## Task statement
The answer must reproduce exactly the lines from the one with "Task: Select the Q4 15 forecast column header" through the end of the material, and it must contain no pictures.

──────────────────────────────

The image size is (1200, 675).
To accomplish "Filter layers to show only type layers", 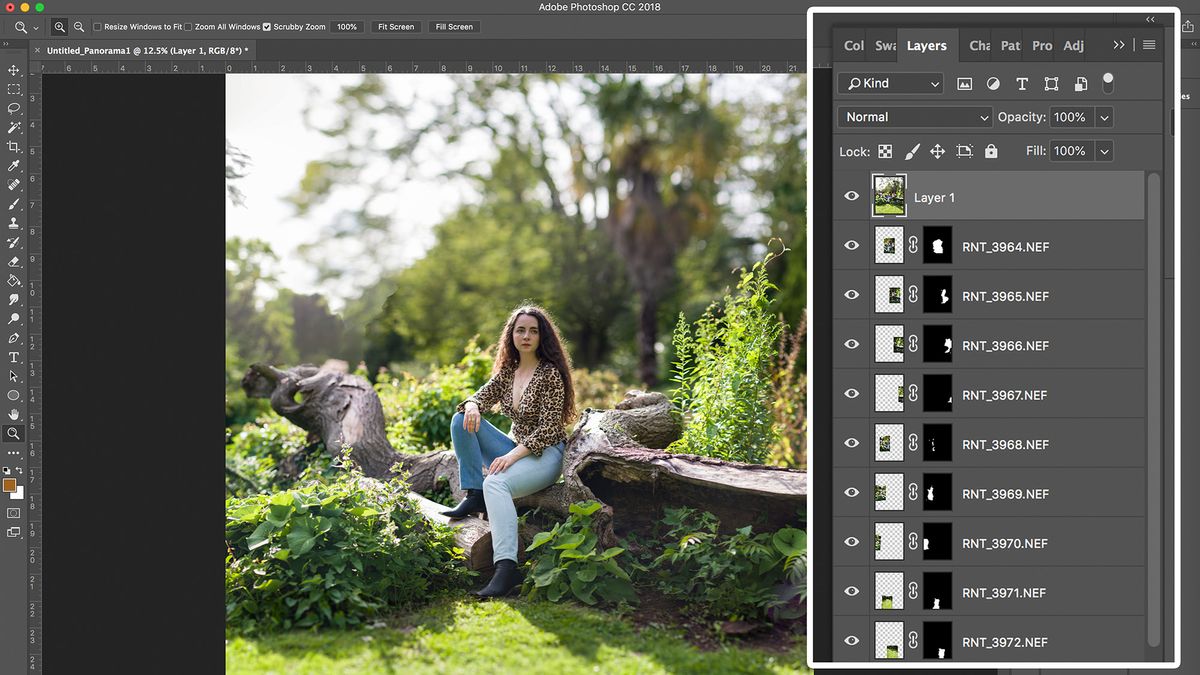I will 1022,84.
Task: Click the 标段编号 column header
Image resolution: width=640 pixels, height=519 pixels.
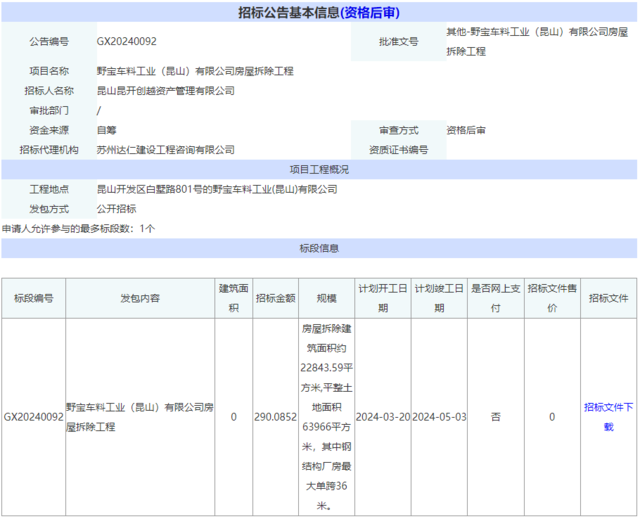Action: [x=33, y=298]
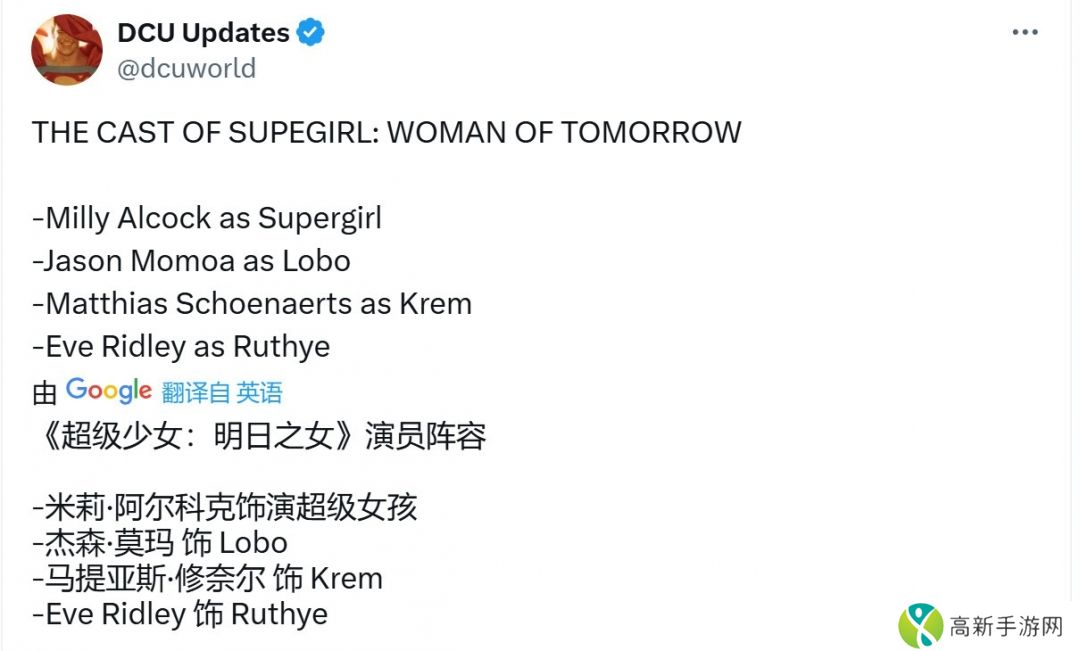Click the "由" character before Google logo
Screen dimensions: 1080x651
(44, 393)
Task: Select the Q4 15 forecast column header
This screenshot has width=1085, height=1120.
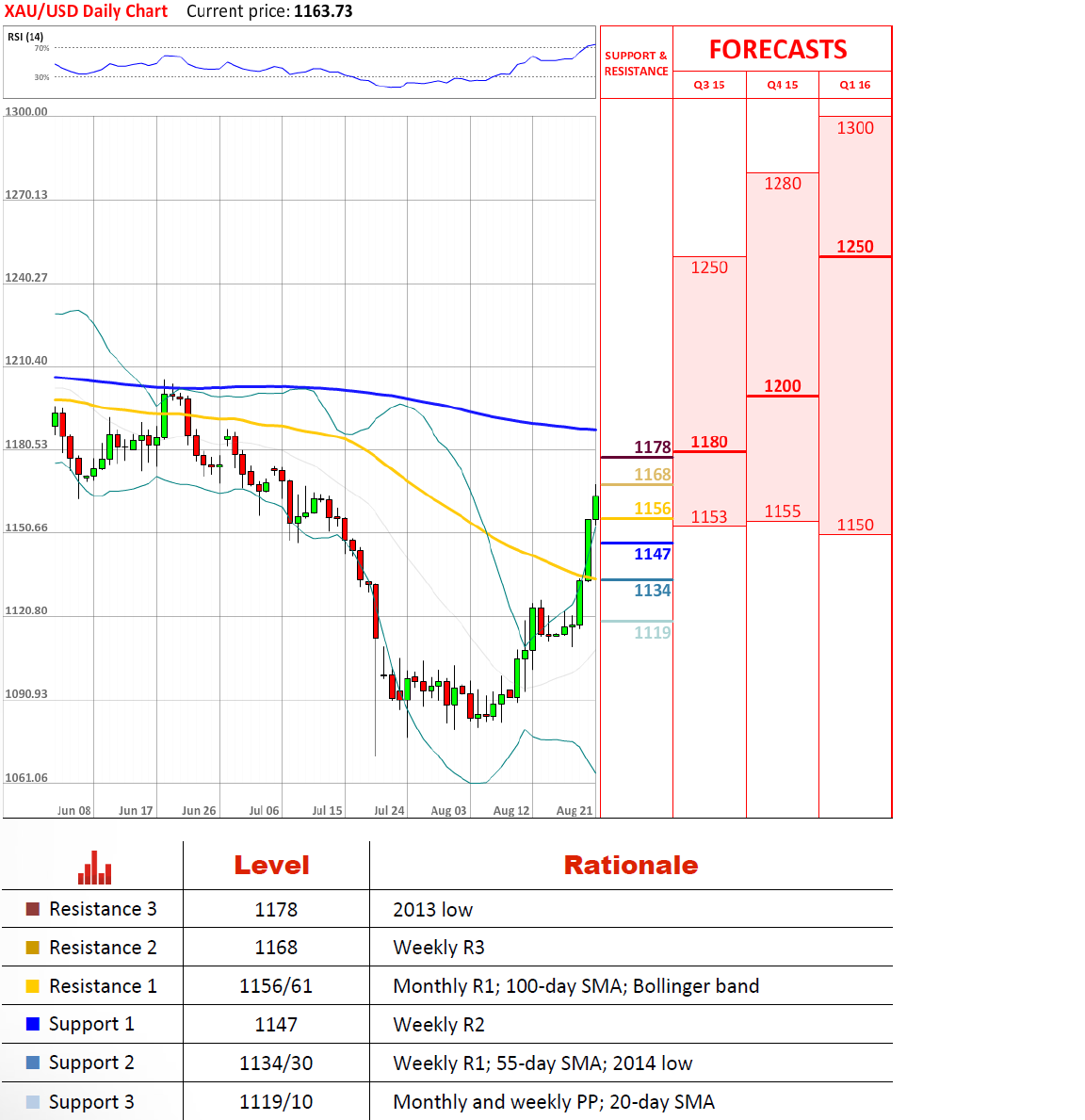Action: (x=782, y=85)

──────────────────────────────

## Your solution
Task: Select the Q4 15 forecast column header
This screenshot has width=1085, height=1120.
Action: (x=782, y=85)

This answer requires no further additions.